Ilha do Porto. Fotografia de Guilherme Barreiros. Arquivo Municipal do Porto.

Consequência desta, e de outras insalubridades, foi o facto de, em 1899, a região Norte ter sido a última na Europa a ver deflagrar um surto de peste bubónica, a mesma peste negra da Idade Média, com especial incidência no operariado industrial do Porto, cidade onde estas construções ainda hoje são numerosas. Perante a pandemia e as inúmeras ilhas, o médico Ricardo Jorge, chefiando as entidades sanitárias, juntamente com as autoridades administrativas e militares, impôs à cidade um cordão sanitário de quatro meses.

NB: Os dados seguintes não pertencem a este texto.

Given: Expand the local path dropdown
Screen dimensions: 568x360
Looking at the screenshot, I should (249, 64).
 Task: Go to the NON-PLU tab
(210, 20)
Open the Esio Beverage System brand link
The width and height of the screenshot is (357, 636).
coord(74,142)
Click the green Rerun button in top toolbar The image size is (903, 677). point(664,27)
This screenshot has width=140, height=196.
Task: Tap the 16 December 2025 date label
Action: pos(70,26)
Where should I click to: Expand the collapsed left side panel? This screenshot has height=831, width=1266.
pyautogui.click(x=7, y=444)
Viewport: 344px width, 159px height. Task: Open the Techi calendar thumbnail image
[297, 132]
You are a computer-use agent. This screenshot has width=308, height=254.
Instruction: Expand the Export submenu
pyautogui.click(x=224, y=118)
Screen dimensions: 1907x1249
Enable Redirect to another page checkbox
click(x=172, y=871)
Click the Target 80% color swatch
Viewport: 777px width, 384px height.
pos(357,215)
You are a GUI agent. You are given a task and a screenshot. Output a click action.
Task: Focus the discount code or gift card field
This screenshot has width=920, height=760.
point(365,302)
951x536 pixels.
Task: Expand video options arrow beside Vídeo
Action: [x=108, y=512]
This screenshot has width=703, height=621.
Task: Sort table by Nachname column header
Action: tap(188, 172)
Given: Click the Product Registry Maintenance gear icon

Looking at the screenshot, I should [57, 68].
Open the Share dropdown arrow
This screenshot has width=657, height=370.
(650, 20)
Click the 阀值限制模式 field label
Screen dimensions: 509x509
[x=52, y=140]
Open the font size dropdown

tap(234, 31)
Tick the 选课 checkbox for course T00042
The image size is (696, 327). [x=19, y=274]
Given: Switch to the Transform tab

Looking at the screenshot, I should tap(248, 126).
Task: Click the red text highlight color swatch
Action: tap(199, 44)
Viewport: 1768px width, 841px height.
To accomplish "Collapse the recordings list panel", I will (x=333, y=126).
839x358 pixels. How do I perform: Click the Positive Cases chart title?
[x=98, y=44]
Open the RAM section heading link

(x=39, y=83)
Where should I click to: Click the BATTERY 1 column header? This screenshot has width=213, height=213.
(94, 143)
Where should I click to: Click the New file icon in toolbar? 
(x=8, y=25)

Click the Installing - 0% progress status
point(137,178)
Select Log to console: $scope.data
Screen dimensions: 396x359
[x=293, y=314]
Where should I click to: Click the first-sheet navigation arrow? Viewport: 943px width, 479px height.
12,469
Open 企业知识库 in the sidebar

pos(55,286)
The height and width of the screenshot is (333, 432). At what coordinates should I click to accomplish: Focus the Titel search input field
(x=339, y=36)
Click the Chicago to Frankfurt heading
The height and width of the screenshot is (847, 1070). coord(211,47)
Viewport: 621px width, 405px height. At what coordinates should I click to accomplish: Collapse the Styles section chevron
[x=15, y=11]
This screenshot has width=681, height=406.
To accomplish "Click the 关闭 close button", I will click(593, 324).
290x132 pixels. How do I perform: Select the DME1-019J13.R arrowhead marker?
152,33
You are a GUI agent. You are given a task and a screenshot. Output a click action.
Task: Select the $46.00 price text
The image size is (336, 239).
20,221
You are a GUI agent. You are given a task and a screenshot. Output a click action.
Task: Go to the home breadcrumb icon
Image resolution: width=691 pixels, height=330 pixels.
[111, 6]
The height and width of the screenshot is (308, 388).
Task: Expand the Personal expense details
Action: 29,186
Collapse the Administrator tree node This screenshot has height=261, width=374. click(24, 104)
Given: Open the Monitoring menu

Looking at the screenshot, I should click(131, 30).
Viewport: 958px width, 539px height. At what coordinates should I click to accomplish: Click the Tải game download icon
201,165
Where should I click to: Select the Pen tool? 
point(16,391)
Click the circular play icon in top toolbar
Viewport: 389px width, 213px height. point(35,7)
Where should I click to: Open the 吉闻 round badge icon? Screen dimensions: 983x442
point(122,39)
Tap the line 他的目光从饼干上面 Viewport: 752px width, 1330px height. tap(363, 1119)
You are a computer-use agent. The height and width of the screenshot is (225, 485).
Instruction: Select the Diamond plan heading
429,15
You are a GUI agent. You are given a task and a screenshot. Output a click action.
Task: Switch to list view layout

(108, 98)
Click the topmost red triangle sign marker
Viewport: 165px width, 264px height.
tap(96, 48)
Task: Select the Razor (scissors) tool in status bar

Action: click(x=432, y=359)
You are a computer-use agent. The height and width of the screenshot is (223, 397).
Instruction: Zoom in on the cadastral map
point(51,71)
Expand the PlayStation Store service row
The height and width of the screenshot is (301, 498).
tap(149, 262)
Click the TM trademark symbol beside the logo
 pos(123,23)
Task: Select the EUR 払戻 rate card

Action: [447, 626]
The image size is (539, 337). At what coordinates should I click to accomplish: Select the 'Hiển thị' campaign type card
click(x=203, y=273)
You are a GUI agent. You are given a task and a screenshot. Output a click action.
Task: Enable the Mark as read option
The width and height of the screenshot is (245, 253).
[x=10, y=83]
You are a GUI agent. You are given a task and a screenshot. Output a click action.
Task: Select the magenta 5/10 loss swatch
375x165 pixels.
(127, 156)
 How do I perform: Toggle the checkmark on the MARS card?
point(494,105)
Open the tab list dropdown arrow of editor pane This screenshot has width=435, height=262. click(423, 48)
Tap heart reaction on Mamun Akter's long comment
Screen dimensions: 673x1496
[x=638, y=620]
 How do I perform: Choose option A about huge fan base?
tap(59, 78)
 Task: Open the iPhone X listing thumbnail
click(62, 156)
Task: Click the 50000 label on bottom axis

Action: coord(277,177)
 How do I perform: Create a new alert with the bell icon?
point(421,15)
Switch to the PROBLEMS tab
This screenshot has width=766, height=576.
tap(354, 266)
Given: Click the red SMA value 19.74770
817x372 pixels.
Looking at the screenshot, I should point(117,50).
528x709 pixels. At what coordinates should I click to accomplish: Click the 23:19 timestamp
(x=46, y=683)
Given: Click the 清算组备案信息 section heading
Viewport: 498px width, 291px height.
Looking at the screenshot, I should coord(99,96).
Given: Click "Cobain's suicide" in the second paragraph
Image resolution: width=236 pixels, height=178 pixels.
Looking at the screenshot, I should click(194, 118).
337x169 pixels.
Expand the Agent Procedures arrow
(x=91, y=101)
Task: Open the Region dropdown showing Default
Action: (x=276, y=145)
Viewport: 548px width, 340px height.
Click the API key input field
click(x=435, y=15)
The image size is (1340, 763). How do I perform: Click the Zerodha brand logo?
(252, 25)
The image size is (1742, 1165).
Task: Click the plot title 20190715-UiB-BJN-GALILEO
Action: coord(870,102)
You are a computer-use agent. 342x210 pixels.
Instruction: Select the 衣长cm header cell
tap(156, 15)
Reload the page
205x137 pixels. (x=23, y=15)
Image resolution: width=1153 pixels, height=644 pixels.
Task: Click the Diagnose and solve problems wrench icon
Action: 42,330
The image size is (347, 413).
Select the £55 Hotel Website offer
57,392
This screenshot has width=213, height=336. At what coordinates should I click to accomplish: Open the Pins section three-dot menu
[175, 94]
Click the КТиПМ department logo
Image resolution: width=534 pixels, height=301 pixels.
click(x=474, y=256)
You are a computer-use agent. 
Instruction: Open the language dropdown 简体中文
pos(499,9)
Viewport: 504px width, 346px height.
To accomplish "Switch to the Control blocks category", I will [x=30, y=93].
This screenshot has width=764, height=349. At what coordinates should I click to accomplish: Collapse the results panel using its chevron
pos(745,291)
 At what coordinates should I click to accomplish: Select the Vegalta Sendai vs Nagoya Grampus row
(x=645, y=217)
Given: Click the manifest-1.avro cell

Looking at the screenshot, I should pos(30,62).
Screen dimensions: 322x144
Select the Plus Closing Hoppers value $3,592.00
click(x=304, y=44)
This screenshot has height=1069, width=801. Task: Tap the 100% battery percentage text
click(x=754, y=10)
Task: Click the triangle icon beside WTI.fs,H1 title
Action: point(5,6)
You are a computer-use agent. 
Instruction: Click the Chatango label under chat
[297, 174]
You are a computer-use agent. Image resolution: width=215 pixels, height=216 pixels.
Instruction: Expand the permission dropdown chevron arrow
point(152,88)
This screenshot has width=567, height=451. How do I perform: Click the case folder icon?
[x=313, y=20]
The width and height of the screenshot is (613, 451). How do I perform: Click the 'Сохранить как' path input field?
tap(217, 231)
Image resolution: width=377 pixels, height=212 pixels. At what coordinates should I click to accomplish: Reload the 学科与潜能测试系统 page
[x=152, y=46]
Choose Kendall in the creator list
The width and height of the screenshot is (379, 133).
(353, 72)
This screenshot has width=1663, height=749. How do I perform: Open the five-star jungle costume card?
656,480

Com o surto, as autoridades estatais, e só por uma questão de saúde pública, decretaram alterações aos processos de licenciamento de habitações deste tipo, exigindo a melhoria das condições higiénicas. Nasceram assim os bairros operários que, a partir dos inícios do século XX, foram edificados em grande número nos arredores das fábricas têxteis. Numerosos e simples, foram construídos em perpianho de granito habitações independentes ou geminadas, mas com retretes autónomas. Muitos ainda estão de pé, maioritariamente reformulados, guardando silenciosamente as memórias dos anónimos que ali viveram.